In the “shithole era,” the Republican U.S. senators who object to the president’s vulgarity have a choice to make.
(I’m not even talking about the House, where the GOP has a larger majority, where there’s never been as much talk about “world’s greatest deliberative body,” and where the main outlet for Republican concerns about this era in politics has been the rapidly growing list of incumbents deciding to retire rather than run again.)
Even without the House, just two senators could make an enormous difference.

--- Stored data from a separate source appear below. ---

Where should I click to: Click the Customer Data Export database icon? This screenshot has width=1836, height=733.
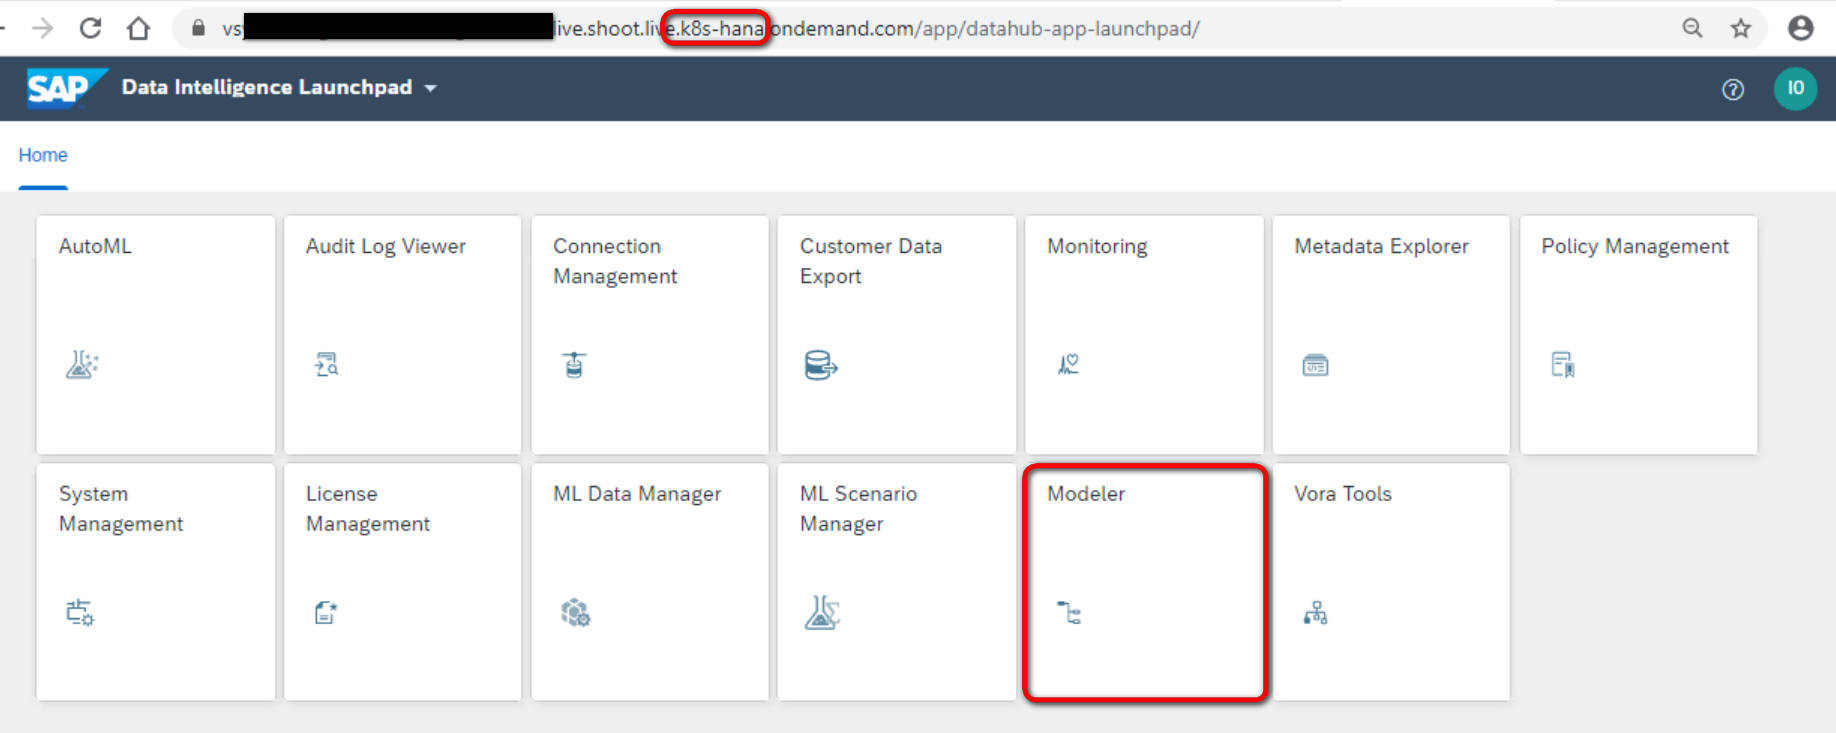tap(821, 365)
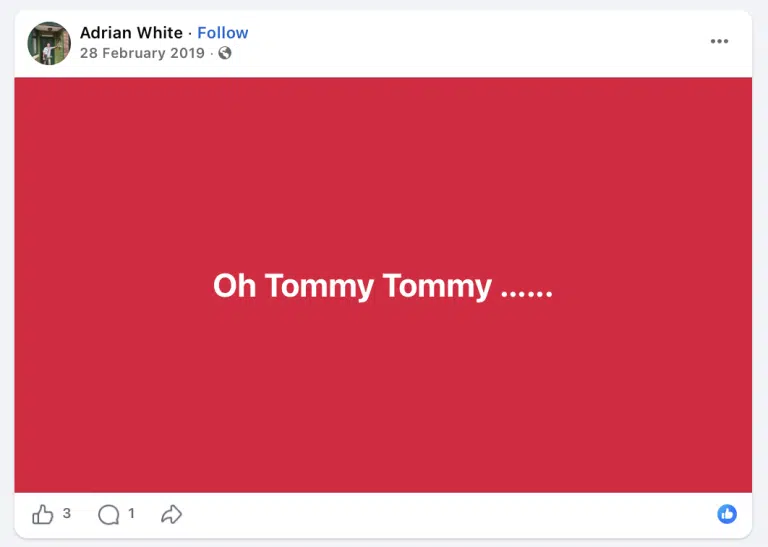Open the three-dot post options menu
The width and height of the screenshot is (768, 547).
pyautogui.click(x=719, y=41)
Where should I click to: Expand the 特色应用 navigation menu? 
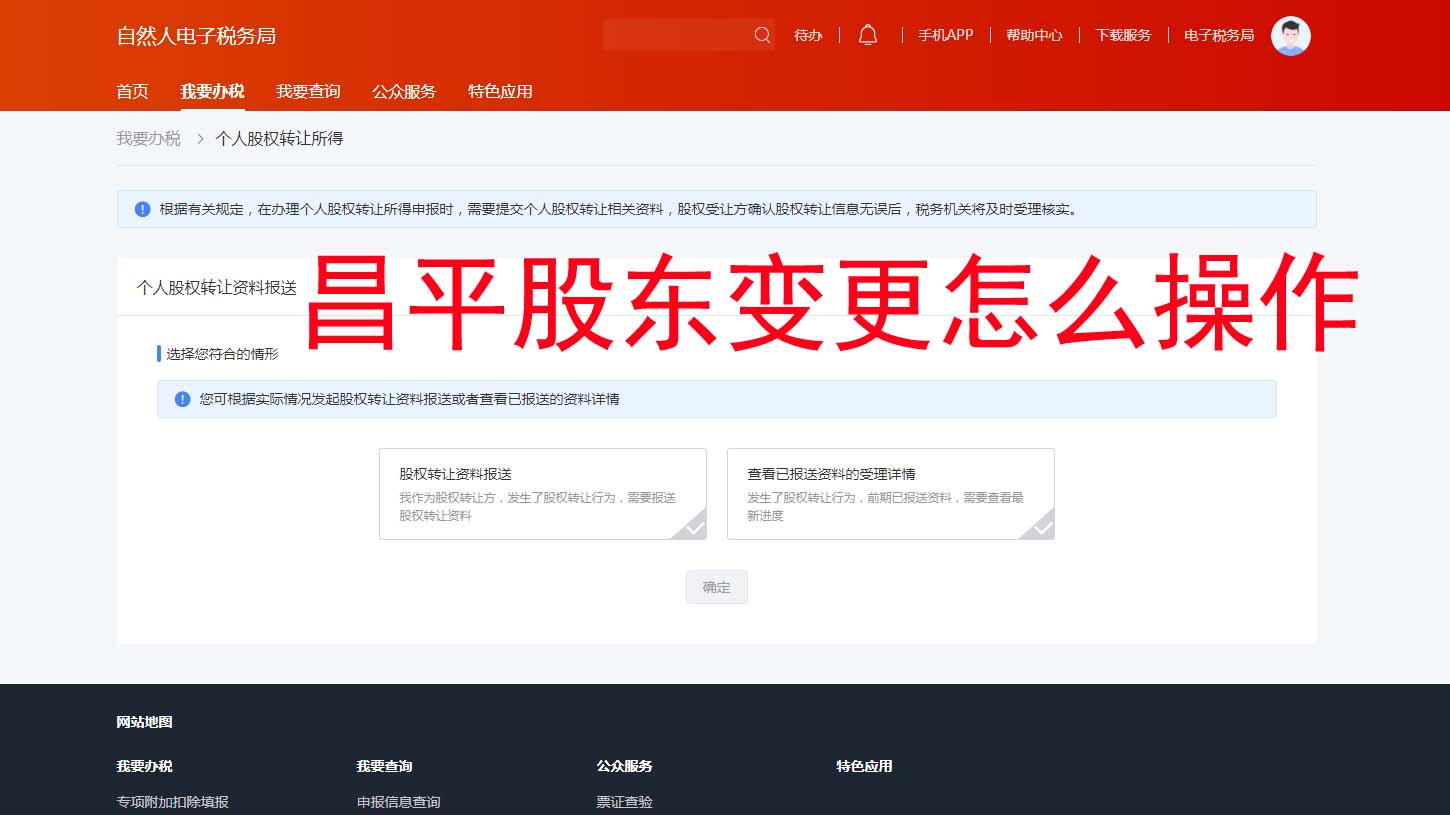click(x=499, y=91)
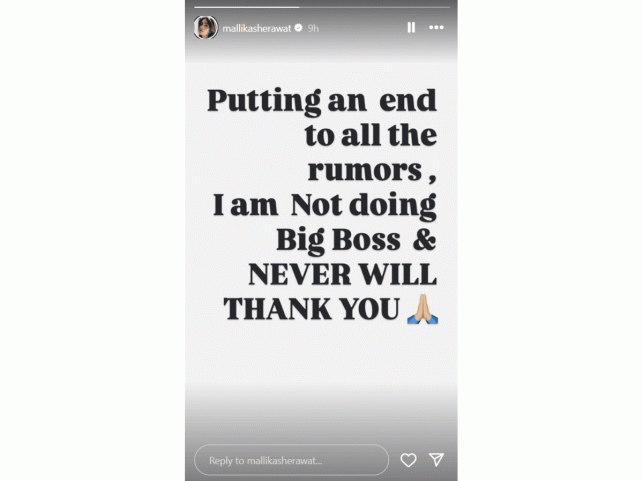Click the folded hands emoji
Screen dimensions: 643x481
pyautogui.click(x=422, y=309)
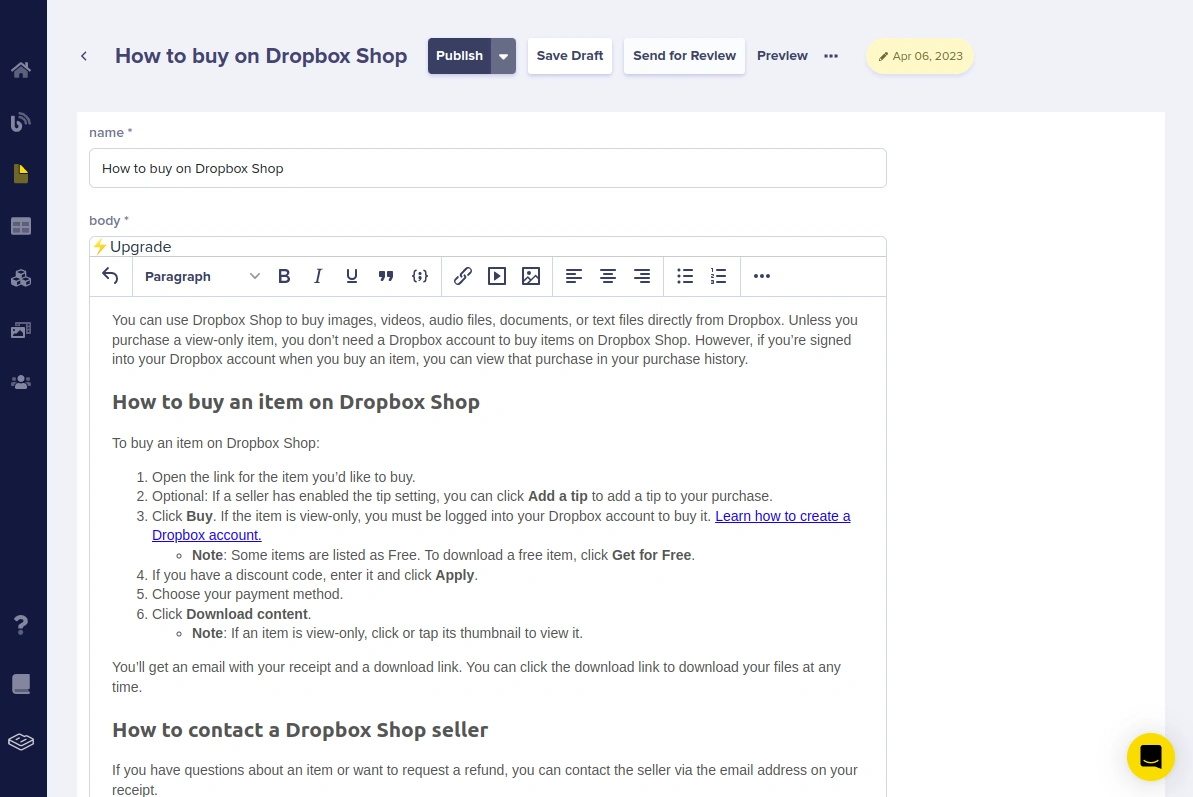Undo the last edit
The width and height of the screenshot is (1193, 797).
(x=111, y=276)
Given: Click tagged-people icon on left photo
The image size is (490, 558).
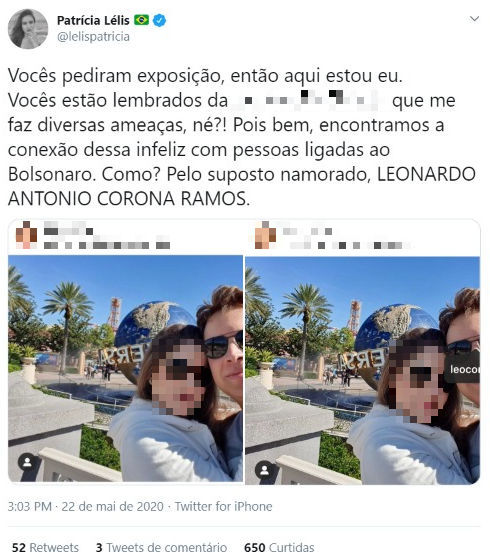Looking at the screenshot, I should (27, 462).

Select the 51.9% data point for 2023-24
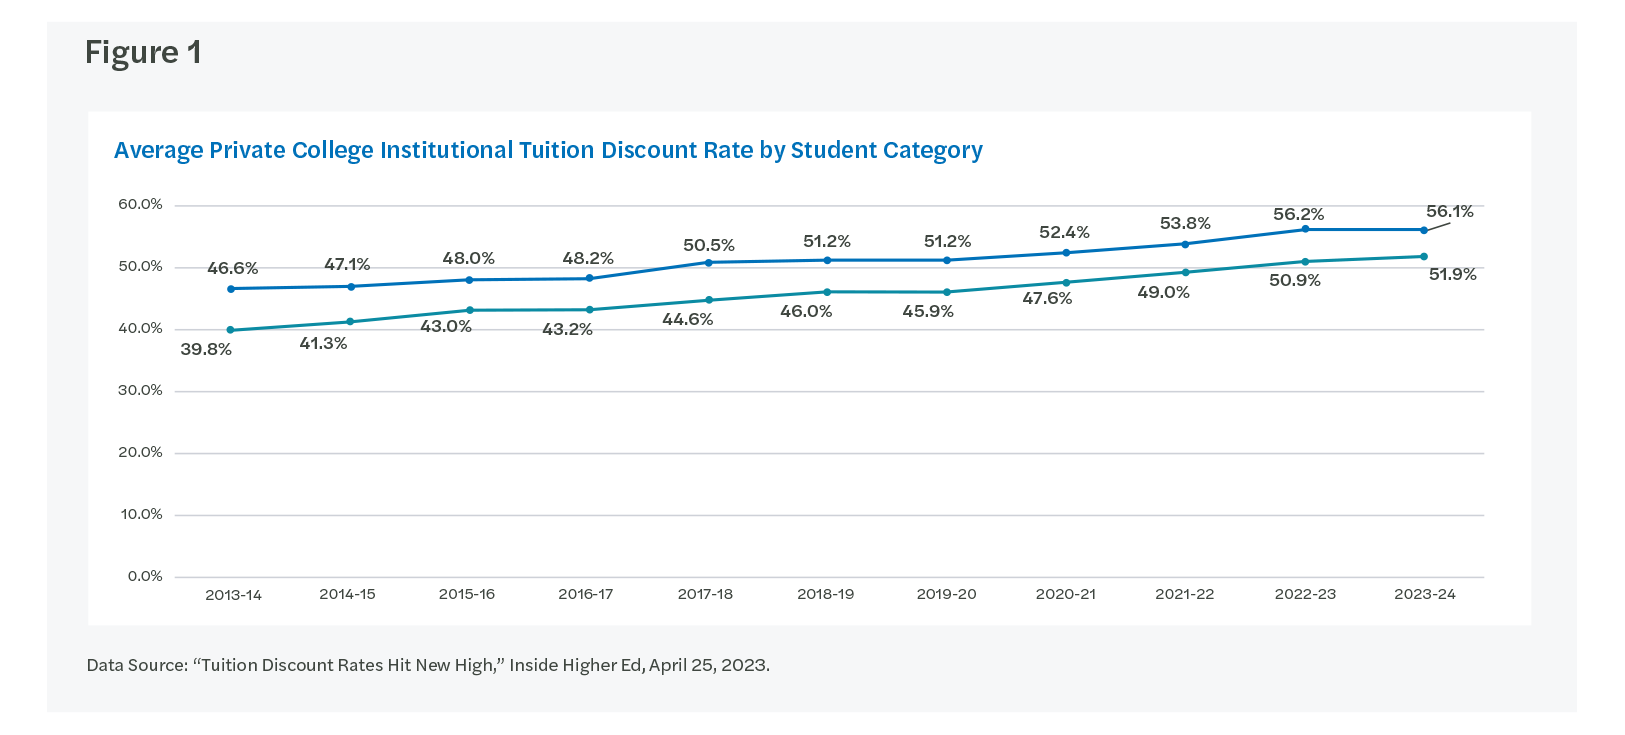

- Two like Jeff Flake and Bob Corker who are not running for re-election and have no primary-challenge consequences to fear;
- Two like Orrin Hatch and John McCain who mainly have their places in history to think about;
- Two like the young Ben Sasse and the veteran Lamar Alexander who pride themselves on being “thoughtful”;
- Two like Susan Collins and Lisa Murkowski who pride themselves on being “independent”;
- Two like Rand Paul and Mike Lee who pride themselves on their own kind of independence;
- Two like Rob Portman and John Barrasso who pride themselves on being decent;
- Two like Marco Rubio and Tom Cotton with conceivable long-term higher-office hopes;
- Two like Tim Scott and James Lankford who jointly wrote a statement on the need for broad-minded inclusion;
- Two like Chuck Grassley and Richard Shelby, who like Hatch and McCain are in their 80s and conceivably have “legacy” on their minds (remember that in the Alabama Senate race Shelby took a stand against his party’s odious nominee, Roy Moore);
- One like Dean Heller, facing a tough re-election race, plus maybe Lindsey Graham, who used to be among the leaders in blunt talk about Trump’s excesses;
If any of these two, or some other pair from the thirty-plus remaining Republicans, decided to take a stand, they would not change everything about this perilous moment in politics. But they would do something, about the open secret of a destructive presidency that nearly all of their colleagues are aware of and virtually none is doing anything about.
They could remind their colleagues of the Senate’s appropriate check-and-balance function.
And they could spare themselves, in history’s perspective, the question Joseph Welch so memorably asked the rampaging Senator Joe McCarthy, during the Army-McCarthy hearings of 1954.
From the Senate’s own historical site:
As an amazed television audience looked on, Welch responded with the immortal lines that ultimately ended McCarthy’s career:
“Until this moment, Senator, I think I never really gauged your cruelty or your recklessness.” When McCarthy tried to continue his attack, Welch angrily interrupted, “Let us not assassinate this lad further, senator. You have done enough. Have you no sense of decency?”
Have you no sense of decency? It is a question worth pondering, in the shithole era.